La sentenza impugnata non rientra nel paradigma negativo/invalidante delineato dal principio di diritto di cui a tale arresto giurisprudenziale, poiché la CTR ha espresso un proprio convincimento circa il meritum causae, in particolare affermando, sinteticamente, ma non apoditticamente, il mancato assolvimento dell’onere probatorio gravante sull’Ente impositore ed invece l’assolvimento di quello contro probatorio correlativamente gravante sulla società contribuente.
Con il secondo motivo – ex art. 360, primo comma, n. 3, cod. proc. civ. – la ricorrente lamenta la violazione/falsa applicazione di plurime disposizioni legislative, poiché la CTR ha affermato che, a fronte della contestata esistenza oggettiva delle prestazioni oggetto delle tre fatture de quibus, fosse sufficiente controprova quella della regolare annotazione delle medesime e del pagamento delle stesse all’emittente. La censura è fondata.
Va ribadito che «In tema di IVA, qualora l’Amministrazione finanziaria contesti al contribuente l’indebita detrazione di fatture, in quanto relative ad operazioni inesistenti, spetta all’Ufficio fornire la prova che l’operazione commerciale, oggetto della fattura, non è mai stata posta in essere, indicando gli elementi anche indiziari sui quali si fonda la contestazione, mentre è onere del contribuente dimostrare la fonte legittima della detrazione o del costo altrimenti indeducibili, non essendo sufficiente, a tal fine, la regolarità formale delle scritture o le evidenze contabili dei pagamenti, in quanto si tratta di dati e circostanze facilmente falsificabili» (Sez. 5, Sentenza n. 428 del 14/01/2015, Rv. 634233 – 01).
Il giudice tributario di appello ha chiaramente violato il principio di diritto di cui a tale arresto giurisprudenziale, posto che, stravolgendolo, ha affermato che la prova della contabilizzazione/pagamento delle fatture in questione doveva considerarsi adeguata ad inficiare quelle relative all’inesistenza delle relative prestazioni addotte dall’agenzia fiscale.

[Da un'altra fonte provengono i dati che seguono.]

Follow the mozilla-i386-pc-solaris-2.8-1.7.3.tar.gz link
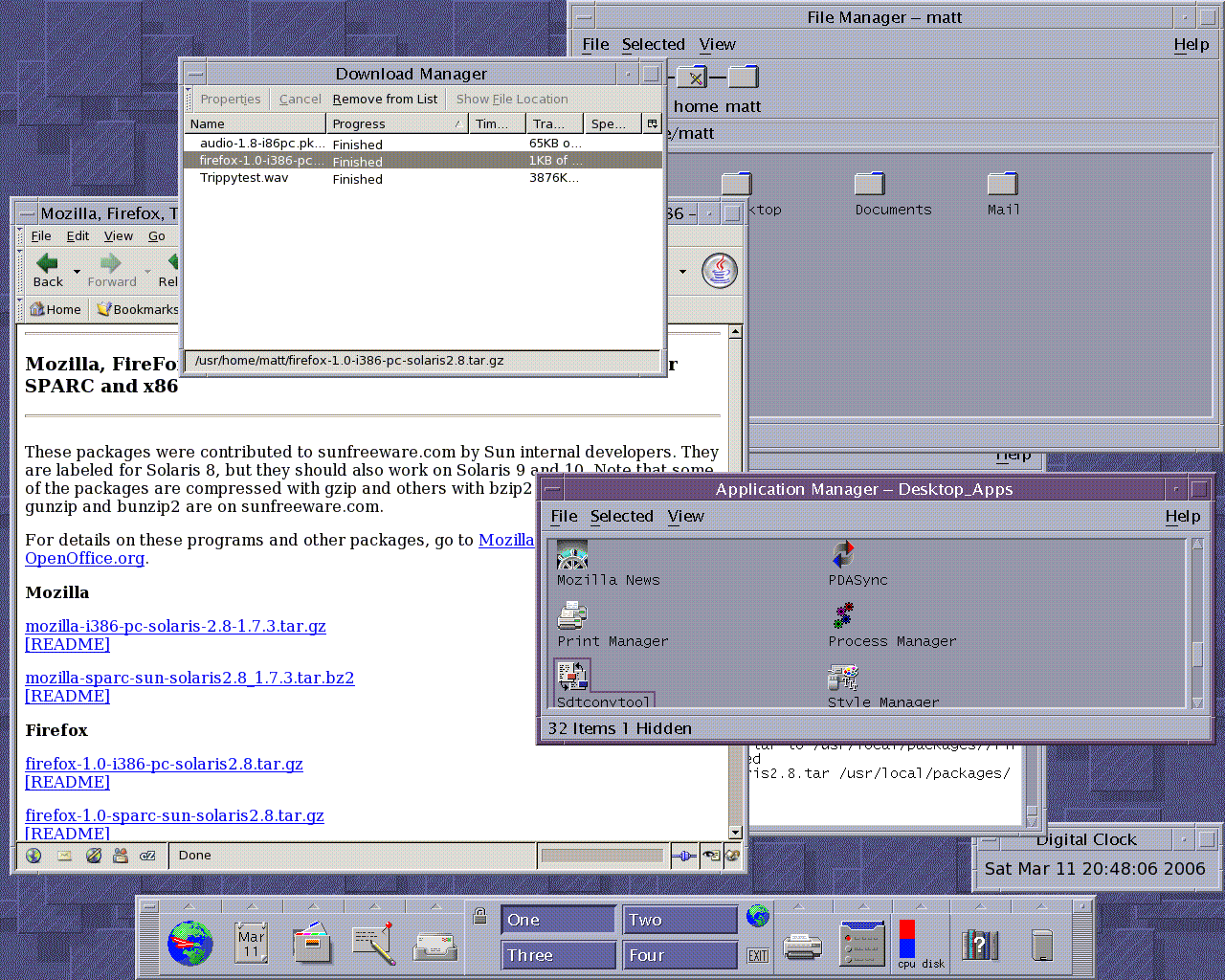 [x=175, y=626]
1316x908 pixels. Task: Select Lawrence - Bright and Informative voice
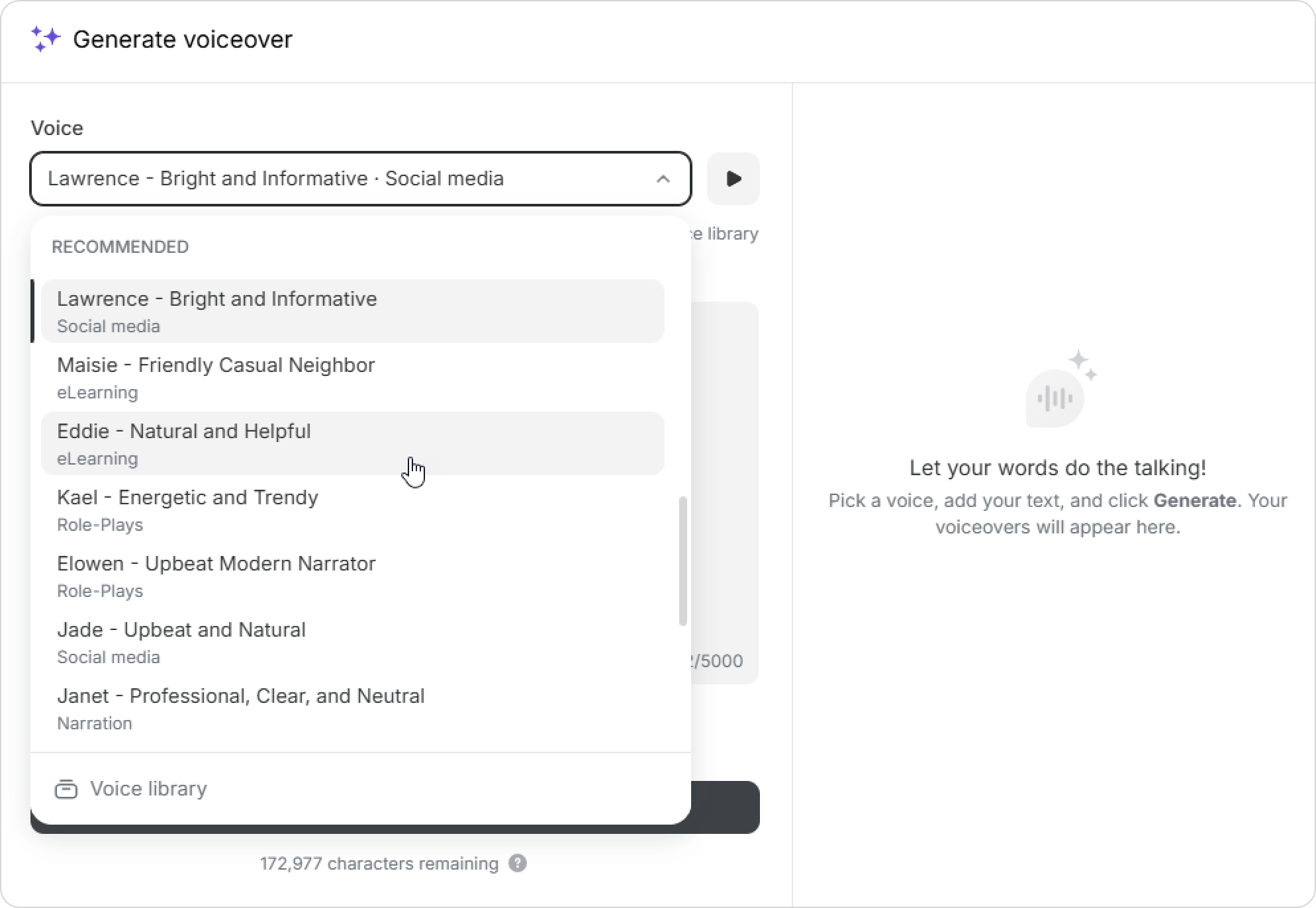353,311
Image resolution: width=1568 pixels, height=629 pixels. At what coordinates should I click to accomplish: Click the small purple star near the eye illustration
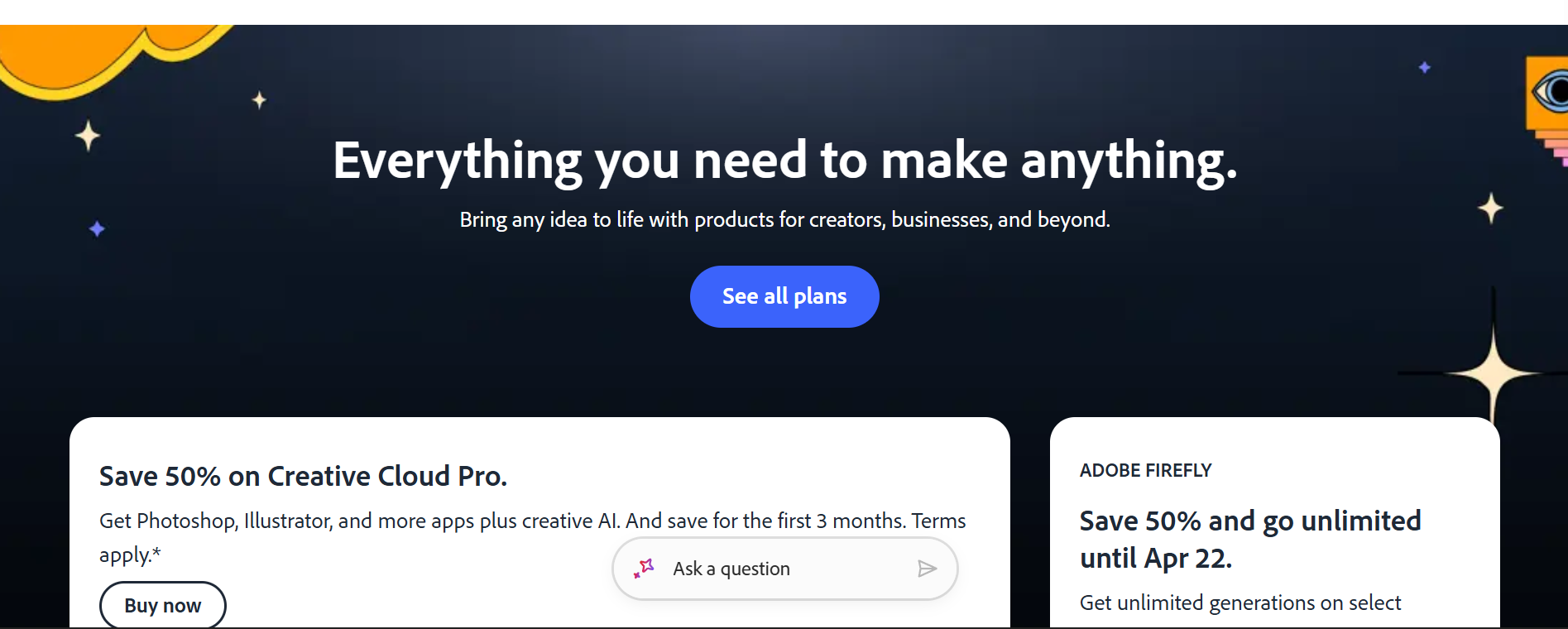pos(1425,68)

La sentenza impugnata va dunque cassata in relazione al secondo motivo, rigettato il primo, con rinvio al giudice a quo per nuovo esame.
P.Q.M.
Accoglie il secondo motivo di ricorso, rigetta il primo motivo, cassa la sentenza impugnata e rinvia alla Commissione tributaria regionale del Lazio, in diversa composizione, anche per le spese del presente giudizio.